Health

Second Baby born With HIV Reported To Be Clear of Virus

Twenty years ago, if diagnosed with AIDS, there weren’t many treatment options available for one living with the virus. Today, however, the medical community has made leaps and bounds when it comes to treating HIV and AIDS. Take for instance, last year, when we covered a story on a Mississippi toddler who was born with the virus and then subsequently treated with antiretroviral drugs. The girl was tested again at 2 ½ years old, at which time it was found that the virus was undetectable. This case ultimately set the bar for treating HIV-infected infants.

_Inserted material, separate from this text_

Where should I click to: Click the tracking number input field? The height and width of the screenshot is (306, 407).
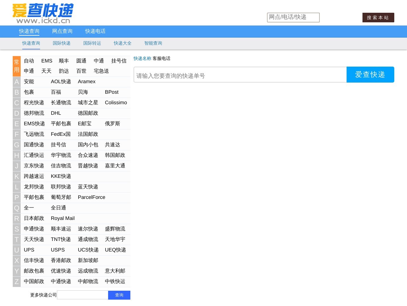tap(240, 76)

In typical cases, when an HIV-infected woman is pregnant, she is typically given AIDS medications during the course of her pregnancy, which greatly reduces the chances of the infection being passed from mother to child.

This year, the medical community has seen another breakthrough in treating a second child born with the AIDS virus. In the latest case, the L.A. Baby was born at Miller Children’s Long Beach Hospital where the staff knew the mother from a previous pregnancy and it was found that she was not taking her HIV medications, at which point the staff at the hospital leaped into action, starting the baby girl on medication approximately four hours after being born.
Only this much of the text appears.